Impulse

React.

Sunday, March 01, 2009

Of things known and unknown.

Is there is a thread that starts in another plane, crosses into this plan where I’m conscious about having a life, then it is supposed to cross back before it does a cross-stitch to cover up what was known as my existence here on earth?

How many of us have wondered about it? Why can’t we find the answer? Why do we suppress our curiosity? Where is this all going? Where all has it gone to so far? Where is it at right now?

So what happens when you die? Am I the only one who thinks about that, even though I write “Muslim” whenever a form asks me my religion? If I’m not the only one then why is everyone so obsessed with the accumulation of material wealth? This life is temporary, why the need for a bigger flat screen T.V? Why the struggle to save for a better car? Why lie to the beggar to afford a nicer meal? Why the fuss to find a financially settled husband? Why the designer bag and the Rolex watch?

If I really believe, why am I not out there doing everything I possibly can to earn as much divine brownie points to improve my chances to get into heaven? Why will I still wake up in the morning, convince myself that I’m working towards a better tomorrow and go through my routine for the day? Shouldn’t I be out there feeding the hungry, sheltering the homeless, lending a hand to the needy and standing up for a cause? Shouldn’t you? 

What if I get into heaven? Will I just spend eternity drinking from the rivers of milk and bedding the dozens of “virgins”? Is heaven really the promise of gluttony and debauchery? Do people actually believe that they will indulge in all their fantasies in the after- life if they just control their perversion in this? Don’t they find it slightly ironic? If, in heaven, I’m supposed to get the woman I fancy in this life, then what of her? What if she doesn’t fancy spending eternity with me? Will she be a clone? If I know not any ambition, any jealousy, any vice and any sense of space/time, then will I still know lust and love? What if this life is just the test between heaven and hell? What if we’re all coming from hell and God is testing us to see if we’re ready for heaven now? Isn’t it the easy way out to just lose ones-self in religion and shutout the real world? Isn’t that cheating the test? Is it a coincidence that belief-systems exist, when without them there would be open anarchy? Without it we would never discover what civil means to a civilization? Would we find an alternative route in our evolutionary pursuit to achieve equilibrium with our surroundings; like all living organisms?
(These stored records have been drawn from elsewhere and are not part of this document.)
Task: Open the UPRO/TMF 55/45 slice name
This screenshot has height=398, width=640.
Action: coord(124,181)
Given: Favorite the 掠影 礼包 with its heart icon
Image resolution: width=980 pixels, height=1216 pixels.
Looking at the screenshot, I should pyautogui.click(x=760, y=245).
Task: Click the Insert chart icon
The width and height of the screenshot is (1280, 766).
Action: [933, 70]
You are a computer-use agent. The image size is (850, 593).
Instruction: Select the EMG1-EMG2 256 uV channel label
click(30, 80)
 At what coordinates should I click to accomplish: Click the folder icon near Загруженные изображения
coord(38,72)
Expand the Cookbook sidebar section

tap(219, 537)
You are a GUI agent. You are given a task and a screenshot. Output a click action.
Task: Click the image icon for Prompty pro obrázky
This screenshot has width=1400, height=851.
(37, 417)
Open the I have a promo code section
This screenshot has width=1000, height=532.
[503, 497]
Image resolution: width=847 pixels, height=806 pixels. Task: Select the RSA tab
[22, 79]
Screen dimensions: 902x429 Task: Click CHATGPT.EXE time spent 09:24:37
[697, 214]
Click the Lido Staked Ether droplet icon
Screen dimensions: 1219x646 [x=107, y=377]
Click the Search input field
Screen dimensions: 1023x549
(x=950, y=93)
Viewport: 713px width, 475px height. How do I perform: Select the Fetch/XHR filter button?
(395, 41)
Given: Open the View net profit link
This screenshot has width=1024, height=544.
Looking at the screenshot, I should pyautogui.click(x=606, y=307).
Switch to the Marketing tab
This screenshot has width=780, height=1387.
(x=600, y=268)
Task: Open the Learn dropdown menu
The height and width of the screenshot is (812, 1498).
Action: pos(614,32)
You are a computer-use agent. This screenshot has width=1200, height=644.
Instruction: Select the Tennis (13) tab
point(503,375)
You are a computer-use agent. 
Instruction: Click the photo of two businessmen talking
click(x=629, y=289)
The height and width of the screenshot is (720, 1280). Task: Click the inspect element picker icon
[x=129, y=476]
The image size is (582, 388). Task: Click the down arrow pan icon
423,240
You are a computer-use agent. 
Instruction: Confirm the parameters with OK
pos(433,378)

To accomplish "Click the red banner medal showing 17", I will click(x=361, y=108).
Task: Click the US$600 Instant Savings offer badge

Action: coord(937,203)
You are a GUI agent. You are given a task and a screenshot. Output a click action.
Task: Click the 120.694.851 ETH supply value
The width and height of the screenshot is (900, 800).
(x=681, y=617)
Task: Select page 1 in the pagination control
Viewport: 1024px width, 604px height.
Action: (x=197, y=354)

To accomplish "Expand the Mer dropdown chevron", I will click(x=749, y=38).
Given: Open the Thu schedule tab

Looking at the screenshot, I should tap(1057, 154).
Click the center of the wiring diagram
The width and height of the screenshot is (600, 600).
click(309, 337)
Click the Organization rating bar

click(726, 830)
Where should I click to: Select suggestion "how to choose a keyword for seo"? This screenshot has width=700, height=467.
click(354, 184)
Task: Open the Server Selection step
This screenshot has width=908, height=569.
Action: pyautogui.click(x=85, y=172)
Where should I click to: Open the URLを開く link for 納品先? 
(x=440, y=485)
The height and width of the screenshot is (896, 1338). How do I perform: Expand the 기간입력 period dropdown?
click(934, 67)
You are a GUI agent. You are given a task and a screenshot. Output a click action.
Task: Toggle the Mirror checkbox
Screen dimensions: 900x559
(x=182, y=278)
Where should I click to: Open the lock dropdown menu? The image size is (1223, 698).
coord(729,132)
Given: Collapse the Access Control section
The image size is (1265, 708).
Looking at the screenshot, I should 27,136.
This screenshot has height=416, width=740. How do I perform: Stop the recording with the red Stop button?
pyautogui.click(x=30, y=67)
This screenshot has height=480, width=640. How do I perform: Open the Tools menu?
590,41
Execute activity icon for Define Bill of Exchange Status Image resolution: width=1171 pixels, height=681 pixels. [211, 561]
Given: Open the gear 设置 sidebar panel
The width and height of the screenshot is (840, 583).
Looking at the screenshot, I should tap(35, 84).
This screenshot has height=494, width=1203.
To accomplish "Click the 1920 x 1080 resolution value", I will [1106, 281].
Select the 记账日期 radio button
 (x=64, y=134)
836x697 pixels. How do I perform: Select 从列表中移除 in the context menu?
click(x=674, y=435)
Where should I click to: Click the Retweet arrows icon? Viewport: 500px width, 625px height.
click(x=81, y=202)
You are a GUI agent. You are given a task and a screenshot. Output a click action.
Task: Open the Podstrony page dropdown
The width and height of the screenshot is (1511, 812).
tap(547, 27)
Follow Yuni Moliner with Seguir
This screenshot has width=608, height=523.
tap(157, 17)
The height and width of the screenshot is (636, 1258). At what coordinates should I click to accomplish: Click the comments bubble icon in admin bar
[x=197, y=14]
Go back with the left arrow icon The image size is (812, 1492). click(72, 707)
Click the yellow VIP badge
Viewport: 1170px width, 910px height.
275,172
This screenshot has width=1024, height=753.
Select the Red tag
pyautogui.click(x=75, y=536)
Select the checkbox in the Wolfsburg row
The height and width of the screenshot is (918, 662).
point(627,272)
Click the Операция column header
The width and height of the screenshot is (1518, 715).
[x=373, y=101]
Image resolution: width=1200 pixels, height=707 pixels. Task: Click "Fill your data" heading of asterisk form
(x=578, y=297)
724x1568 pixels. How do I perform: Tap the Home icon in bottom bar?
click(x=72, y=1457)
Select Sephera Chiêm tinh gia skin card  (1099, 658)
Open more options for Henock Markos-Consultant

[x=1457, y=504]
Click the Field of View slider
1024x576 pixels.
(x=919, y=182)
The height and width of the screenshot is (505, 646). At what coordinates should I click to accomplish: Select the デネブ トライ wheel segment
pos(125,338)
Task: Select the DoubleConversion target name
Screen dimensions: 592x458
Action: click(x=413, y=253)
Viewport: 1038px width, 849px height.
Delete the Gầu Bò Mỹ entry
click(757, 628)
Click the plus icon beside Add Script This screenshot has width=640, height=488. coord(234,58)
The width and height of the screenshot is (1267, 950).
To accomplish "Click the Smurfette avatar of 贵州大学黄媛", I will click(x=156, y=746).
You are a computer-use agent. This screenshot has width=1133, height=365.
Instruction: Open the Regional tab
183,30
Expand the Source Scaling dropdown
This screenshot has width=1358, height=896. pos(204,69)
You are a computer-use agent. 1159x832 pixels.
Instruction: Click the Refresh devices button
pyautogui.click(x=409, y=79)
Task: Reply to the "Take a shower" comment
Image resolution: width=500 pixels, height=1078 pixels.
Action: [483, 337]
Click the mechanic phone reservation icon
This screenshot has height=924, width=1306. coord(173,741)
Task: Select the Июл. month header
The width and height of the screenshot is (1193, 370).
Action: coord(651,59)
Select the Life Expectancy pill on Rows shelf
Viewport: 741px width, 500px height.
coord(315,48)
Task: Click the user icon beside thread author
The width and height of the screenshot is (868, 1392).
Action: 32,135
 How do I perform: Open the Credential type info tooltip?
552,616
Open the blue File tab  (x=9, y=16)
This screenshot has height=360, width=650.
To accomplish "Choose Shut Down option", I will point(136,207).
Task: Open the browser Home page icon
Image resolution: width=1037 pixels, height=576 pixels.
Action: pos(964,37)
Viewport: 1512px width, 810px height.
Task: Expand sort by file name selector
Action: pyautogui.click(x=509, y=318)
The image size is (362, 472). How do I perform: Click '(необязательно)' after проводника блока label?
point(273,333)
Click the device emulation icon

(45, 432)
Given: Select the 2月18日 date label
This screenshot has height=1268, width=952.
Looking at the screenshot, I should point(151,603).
Or would we fail just the same?

If I just walked out my gate tomorrow morning to go help the needy, how long will it be till I myself become one with the needy? What of my dreams? Is it a materialistic pursuit to want to see the whole world? Is it wrong to want to walk that mile to see if that really is love; this time, and not just another mirage? What is the noble pursuit? Could we exist without commerce? 

Murtaza, you’re a hypocrite aren’t you? Why are you so conflicted? Does your curiosity of the after-life and its mechanics outweigh your curiosity of this life? How long before the scales tilt? Are you made of stone? Will you still wake up tomorrow in the pursuit of your own happiness? You will, wont you? Do you know something that the rest of the world doesn’t?